Author: Walter Dörwald (doerwalter) *
Date: 2013-11-14 17:43
See http://bugs.python.org/issue18861 and the discussion started here: https://mail.python.org/pipermail/python-dev/2013-November/130155.html.
Basically it allows to add context information to a traceback without changing the type of the exception.
In the following example:
import itertools ', '.join(itertools.chain((str(i) for i in range(100)), [42]))
the join method itself adds context information to the TypeError:
Traceback (most recent call last): File "hurz.py", line 2, in ', '.join(itertools.chain((str(i) for i in range(100)), [42])) TypeError: sequence item 100: expected str instance, int found
i.e. the "sequence item 100" is context information.
However when the exception occurs higher up in the call chain, no such context information is added:
import itertools
def foo(x): return str(x+1)
', '.join(foo(x) for x in itertools.chain(range(100), [None]))
This gives:
Traceback (most recent call last): File "hurz.py", line 6, in ', '.join(foo(x) for x in itertools.chain(range(100), [None])) File "hurz.py", line 6, in ', '.join(foo(x) for x in itertools.chain(range(100), [None])) File "hurz.py", line 4, in foo return str(x+1) TypeError: unsupported operand type(s) for +: 'NoneType' and 'int'
With frame annotations the traceback might look like this:
Traceback (most recent call last): File "hurz.py", line 6, in ', '.join(foo(x) for x in itertools.chain(range(100), [None])) File "hurz.py", line 6, in : sequence item 100 ', '.join(foo(x) for x in itertools.chain(range(100), [None])) File "hurz.py", line 4, in foo return str(x+1) TypeError: unsupported operand type(s) for +: 'NoneType' and 'int'
Author: Antoine Pitrou (pitrou) *
Date: 2013-11-14 21:56
I think this would need a PEP.
Author: Alyssa Coghlan (ncoghlan) *
Date: 2013-11-14 22:37
Aye, it would. The improved exception chaining and frame hiding ideas in issue 18861 are also related.

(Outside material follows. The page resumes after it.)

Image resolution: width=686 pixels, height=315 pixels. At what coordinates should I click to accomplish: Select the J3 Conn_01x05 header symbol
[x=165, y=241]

The part I particularly like in Walter's suggestion is the idea of a "frame description" that is displayed in the traceback for that frame, without the traceback module needing to know the details of other annotations.
Author: Walter Dörwald (doerwalter) *
Date: 2013-11-25 12:02
Here is a new version of the patch. The annotation is done on the code object instead of on the frame object. This avoids two problems: There is no runtime overhead, as the decorator returns the original function and no additional frames show up in the traceback. Since the variables are only known at runtime, the annotation is now a function that does the formatting of the annotation message and gets passed the frame object. With this there is no runtime overhead when no exception is raised and even if an exception is raise, but the traceback is never formatted.

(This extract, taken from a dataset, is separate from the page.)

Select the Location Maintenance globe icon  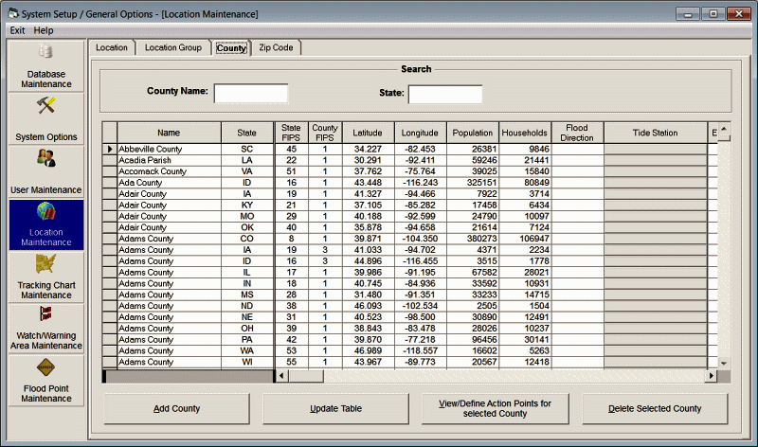click(45, 211)
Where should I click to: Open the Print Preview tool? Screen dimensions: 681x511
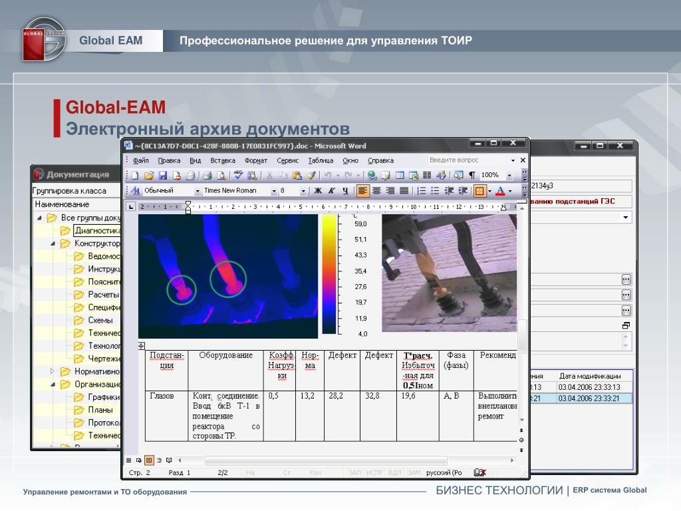220,176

Author: Alyssa Coghlan (ncoghlan) *
Date: 2013-11-25 12:52
Code objects are shared amongst multiple function objects, so you can't store mutable state on them.

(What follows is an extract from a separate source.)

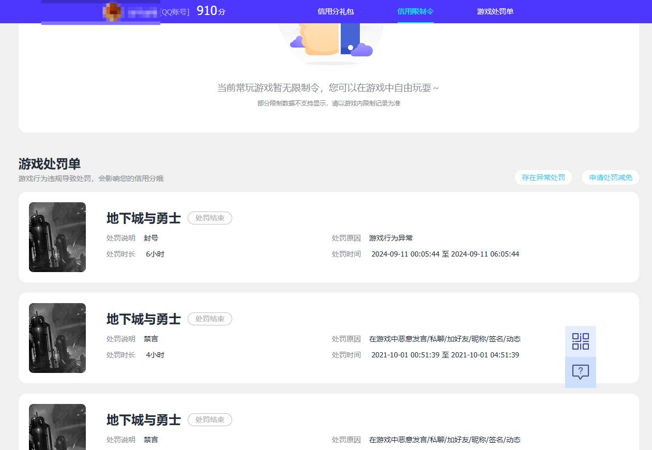Click the 申请处罚减免 button
Image resolution: width=652 pixels, height=450 pixels.
(610, 177)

Author: Walter Dörwald (doerwalter) *
Date: 2013-11-25 17:12
Do you have an example where code objects are shared? We could attach the annotation formatter to the function object, but unfortunately the function object is now accessible in the traceback.
Note the co_annotation is not the annotation string, rather it is a function that does the formatting of the annotation.
Author: Alyssa Coghlan (ncoghlan) *
Date: 2013-11-25 21:19
A nested function will always share the code object between its instances - the nested code object is a compile time constant stored as part of the containing code object.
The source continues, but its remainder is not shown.